Grants and Contributions:

Grant or Award spanning more than one fiscal year. (2017-2018 to 2022-2023)

The dream of biomedical device industries is to provide patients and clinicians with a new generation of implants that can perform its function then dissolve in the host body, eliminating the harmful effects of current permanent implants. Biodegradable metals, having the combination of strength, ductility and degradability, have been viewed as the ideal materials for making those dreamed implants. Published works on biodegradable metals have been significantly increasing from less than 50 papers in 2005 to more than 2,000 over 10 years. These metals have been attracting researchers in academia and industries alike as they can potentially revolutionize the medical products. The future trend goes toward adding bioactivities and exploring new clinical applications that require a temporary presence of load bearing implants. One of the latest development is the introduction of its porous structure for bone scaffolds. I am among the first to introduce porous biodegradable metal scaffolds with the works on new composites of porous iron-poly(lactic- co -glycolic acid) as reported in Nature’s Scientific Reports .

Having worked independently in biodegradable metals research in the past 6 years, I defined my long-term objective to develop world-recognized expertise in novel innovative biomaterials with fundamental understanding of their material-process-corrosion relationship . Within 5 years, I will address the current challenge and need for bioactive biomaterials and explore new applications of biodegradable metals. At one direction, I will develop new class of bioactive iron-based porous metals in view of bone scaffold applications. The porous iron will be the backbone for incorporating bioactive compounds like Ca-P and Ag ions via conversion coating technique. Another direction is on developing novel biodegradable metals in view of new application in urology. Having discussed with urologists, I understood there is an unfulfilled need for strong temporary ureteral stents where engineering should take the role. Magnesium and zinc alloys are the ideal materials to make the stent with superior mechanical property than that made of polymers. The works in both directions are intended to make a lasting effect by understanding process-structure-property relationship of the developed materials.

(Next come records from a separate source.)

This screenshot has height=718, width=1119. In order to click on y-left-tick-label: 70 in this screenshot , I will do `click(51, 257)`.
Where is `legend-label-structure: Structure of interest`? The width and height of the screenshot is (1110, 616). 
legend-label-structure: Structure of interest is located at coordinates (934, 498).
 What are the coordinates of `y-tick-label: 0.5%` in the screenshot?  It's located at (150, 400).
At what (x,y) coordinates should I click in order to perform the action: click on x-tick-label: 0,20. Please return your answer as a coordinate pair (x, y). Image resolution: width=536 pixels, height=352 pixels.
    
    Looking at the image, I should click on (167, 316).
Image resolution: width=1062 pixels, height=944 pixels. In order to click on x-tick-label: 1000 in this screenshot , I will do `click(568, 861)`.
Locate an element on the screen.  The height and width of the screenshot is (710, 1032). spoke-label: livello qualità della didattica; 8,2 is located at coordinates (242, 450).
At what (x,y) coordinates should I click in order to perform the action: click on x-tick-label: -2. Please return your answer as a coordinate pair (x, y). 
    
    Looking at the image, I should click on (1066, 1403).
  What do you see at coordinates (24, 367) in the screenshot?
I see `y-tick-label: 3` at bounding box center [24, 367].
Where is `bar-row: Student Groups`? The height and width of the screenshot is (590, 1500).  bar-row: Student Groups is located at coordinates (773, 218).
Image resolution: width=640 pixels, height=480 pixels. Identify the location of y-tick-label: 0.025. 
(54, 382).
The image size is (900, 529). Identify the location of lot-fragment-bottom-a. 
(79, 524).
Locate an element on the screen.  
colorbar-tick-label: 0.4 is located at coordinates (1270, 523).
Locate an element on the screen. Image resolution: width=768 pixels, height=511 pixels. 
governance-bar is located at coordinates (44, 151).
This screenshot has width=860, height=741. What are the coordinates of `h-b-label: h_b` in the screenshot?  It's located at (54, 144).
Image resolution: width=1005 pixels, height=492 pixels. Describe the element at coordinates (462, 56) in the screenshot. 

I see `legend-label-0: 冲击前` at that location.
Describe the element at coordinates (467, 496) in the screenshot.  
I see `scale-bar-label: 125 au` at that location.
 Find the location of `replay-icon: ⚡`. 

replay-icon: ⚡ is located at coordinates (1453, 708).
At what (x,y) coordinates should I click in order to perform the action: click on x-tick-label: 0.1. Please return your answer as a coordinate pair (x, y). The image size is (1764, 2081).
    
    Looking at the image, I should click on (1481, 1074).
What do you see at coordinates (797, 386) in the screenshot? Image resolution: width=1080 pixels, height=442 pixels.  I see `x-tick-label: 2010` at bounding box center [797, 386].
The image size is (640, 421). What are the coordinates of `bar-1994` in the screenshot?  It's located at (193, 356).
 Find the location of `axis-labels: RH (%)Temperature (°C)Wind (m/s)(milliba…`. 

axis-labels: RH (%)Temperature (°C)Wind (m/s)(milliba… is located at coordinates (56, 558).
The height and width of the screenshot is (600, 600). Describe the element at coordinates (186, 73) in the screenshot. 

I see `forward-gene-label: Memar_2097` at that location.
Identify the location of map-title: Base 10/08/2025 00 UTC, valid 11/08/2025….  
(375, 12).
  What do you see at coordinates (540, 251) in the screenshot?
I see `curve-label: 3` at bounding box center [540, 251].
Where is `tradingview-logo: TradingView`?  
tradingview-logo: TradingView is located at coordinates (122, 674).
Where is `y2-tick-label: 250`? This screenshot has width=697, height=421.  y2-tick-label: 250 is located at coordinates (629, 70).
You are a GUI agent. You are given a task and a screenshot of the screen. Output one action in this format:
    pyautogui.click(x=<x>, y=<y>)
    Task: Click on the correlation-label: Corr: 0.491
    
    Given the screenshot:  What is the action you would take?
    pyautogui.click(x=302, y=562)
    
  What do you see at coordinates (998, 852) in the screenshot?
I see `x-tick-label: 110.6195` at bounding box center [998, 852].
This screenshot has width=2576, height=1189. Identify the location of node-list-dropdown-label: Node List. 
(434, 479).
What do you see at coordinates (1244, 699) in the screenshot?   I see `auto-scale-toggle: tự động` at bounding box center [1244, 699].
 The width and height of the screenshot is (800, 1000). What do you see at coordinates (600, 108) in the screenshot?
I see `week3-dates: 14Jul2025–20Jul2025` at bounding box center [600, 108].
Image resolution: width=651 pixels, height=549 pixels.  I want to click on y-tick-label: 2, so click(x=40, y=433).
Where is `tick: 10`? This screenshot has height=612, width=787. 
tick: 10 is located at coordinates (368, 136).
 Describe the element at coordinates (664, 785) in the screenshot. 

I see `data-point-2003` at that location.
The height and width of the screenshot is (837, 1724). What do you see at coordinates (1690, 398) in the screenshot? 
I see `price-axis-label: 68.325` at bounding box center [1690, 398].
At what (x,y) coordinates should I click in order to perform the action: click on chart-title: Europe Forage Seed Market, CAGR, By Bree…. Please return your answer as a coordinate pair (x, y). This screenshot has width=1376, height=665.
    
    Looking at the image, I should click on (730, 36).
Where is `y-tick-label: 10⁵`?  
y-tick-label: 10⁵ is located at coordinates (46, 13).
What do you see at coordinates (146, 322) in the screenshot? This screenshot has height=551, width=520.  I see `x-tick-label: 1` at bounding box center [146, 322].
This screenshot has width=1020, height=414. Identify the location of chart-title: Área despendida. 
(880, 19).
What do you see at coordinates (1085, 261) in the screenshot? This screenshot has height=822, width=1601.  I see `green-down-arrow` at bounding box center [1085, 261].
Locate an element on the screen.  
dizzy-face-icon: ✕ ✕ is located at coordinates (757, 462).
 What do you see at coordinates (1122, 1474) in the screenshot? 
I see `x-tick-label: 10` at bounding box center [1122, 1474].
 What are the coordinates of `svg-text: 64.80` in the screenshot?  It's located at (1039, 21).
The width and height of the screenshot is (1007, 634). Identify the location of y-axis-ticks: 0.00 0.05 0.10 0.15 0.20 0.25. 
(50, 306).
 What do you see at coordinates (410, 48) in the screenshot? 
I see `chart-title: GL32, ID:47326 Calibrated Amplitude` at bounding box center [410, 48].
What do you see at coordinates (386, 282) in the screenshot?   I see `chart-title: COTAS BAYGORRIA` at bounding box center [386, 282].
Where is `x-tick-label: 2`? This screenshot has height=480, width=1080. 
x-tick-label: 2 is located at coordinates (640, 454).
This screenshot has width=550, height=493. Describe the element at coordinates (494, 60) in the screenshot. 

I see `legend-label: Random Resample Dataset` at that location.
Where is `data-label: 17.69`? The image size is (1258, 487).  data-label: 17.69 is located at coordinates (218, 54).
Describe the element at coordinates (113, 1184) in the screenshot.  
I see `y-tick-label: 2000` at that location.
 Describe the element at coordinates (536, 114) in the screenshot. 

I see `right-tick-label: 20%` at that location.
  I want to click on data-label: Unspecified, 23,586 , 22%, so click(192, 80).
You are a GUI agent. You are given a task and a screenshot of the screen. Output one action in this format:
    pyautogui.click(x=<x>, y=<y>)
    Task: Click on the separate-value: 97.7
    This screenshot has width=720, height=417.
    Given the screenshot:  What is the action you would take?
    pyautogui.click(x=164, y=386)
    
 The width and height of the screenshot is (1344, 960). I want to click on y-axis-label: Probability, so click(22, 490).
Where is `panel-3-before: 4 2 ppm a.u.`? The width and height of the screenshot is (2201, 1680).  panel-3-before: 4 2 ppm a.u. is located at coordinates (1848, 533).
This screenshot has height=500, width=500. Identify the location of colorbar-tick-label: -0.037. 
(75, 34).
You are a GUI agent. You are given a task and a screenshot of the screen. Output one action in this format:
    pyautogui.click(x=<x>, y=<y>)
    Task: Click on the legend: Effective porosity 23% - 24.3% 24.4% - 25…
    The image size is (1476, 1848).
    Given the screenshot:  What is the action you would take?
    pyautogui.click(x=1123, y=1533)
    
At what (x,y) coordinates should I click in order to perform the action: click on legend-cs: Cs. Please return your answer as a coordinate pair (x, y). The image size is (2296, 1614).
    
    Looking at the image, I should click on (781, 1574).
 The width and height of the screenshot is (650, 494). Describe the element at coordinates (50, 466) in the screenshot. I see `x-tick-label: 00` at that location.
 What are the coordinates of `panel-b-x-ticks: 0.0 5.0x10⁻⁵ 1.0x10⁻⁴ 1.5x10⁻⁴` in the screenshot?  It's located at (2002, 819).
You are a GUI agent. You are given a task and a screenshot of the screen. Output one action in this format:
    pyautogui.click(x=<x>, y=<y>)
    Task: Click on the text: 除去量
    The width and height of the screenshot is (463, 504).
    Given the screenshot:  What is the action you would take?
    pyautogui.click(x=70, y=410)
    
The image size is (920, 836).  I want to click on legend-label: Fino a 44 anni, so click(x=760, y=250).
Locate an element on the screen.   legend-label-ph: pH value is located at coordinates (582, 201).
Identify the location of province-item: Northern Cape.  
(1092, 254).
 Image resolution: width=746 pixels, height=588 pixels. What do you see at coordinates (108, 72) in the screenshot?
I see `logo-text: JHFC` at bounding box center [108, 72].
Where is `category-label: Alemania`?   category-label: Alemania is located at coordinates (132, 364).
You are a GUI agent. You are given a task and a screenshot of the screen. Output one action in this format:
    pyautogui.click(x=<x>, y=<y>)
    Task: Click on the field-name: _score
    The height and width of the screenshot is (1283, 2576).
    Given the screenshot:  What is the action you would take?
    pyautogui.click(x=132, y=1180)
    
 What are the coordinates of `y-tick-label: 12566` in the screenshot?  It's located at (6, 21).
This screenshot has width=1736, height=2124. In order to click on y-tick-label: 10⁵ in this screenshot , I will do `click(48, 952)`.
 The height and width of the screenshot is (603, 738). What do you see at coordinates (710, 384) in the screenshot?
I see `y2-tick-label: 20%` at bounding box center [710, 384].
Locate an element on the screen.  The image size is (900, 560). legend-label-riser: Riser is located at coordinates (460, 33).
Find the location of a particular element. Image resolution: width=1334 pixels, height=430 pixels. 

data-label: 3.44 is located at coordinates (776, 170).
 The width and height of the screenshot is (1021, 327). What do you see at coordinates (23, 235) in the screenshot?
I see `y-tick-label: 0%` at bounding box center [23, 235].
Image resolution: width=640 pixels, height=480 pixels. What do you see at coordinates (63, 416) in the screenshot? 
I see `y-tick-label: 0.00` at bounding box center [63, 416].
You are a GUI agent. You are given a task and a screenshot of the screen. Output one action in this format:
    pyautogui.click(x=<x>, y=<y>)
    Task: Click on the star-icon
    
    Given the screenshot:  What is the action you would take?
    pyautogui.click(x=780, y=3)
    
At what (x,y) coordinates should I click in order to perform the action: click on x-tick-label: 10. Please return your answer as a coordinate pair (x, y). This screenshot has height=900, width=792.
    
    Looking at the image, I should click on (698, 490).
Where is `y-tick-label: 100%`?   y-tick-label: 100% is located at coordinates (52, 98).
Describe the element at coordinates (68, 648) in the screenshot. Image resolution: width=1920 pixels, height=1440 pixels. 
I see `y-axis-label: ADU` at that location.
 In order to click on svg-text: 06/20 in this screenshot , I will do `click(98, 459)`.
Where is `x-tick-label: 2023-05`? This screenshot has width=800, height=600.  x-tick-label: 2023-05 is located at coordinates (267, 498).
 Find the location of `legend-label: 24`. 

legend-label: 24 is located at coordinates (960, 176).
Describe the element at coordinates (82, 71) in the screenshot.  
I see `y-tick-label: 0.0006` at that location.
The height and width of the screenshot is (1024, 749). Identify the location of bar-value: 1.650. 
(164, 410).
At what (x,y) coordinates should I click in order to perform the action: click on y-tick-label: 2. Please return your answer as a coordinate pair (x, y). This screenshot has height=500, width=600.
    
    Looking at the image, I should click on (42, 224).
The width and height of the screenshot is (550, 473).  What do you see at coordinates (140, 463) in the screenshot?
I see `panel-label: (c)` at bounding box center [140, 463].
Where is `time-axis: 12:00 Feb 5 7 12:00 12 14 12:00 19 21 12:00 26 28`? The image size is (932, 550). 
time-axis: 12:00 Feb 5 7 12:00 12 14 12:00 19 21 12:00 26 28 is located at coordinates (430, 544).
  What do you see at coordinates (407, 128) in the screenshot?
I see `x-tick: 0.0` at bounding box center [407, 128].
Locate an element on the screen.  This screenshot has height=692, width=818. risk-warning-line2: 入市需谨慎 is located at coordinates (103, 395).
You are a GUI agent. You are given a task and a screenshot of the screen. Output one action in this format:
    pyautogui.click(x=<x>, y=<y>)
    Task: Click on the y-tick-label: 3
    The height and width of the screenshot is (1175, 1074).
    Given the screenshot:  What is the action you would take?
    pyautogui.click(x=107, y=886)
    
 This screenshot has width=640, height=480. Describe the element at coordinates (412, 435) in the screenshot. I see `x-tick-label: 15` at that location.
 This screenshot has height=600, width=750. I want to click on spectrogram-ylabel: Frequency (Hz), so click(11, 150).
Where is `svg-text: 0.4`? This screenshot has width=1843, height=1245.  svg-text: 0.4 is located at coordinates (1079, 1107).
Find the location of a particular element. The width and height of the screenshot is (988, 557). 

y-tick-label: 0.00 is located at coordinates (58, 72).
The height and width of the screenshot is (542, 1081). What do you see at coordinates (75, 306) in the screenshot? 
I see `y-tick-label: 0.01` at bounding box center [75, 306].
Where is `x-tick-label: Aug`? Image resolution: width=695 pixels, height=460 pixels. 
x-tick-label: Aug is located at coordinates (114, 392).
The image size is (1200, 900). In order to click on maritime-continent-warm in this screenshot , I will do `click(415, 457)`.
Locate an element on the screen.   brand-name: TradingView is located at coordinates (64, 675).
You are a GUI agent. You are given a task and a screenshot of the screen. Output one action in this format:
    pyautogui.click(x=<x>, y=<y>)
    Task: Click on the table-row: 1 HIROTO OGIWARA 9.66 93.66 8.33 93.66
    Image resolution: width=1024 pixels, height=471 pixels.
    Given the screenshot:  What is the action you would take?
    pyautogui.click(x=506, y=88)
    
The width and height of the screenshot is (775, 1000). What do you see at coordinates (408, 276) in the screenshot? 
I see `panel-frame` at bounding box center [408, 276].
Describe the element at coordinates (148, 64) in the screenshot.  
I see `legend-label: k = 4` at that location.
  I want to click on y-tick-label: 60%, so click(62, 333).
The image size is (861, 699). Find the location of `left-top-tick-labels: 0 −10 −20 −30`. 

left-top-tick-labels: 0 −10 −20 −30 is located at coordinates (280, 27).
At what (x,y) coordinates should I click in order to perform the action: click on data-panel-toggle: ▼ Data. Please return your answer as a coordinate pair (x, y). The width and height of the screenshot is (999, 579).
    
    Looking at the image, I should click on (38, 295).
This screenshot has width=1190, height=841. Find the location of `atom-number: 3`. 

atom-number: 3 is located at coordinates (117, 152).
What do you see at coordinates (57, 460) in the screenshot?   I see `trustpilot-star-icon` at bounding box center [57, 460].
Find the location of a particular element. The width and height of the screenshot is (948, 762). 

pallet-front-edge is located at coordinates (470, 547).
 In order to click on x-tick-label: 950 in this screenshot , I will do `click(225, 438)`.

I will bring valid evidence of the optimum mechanical and corrosion properties of bioactive porous iron and novel alloys as new technological platform applicable to scaffold and ureteral stents, respectively. I will both advance knowledge and train high qualified personnel to acquire expertise in the key areas of science and engineering for Canada. Four graduate students were recruited and have been initiating works planned in this program with some preliminary results. The support from NSERC plays an important role to the continuation of their training and the establishment of our young research group.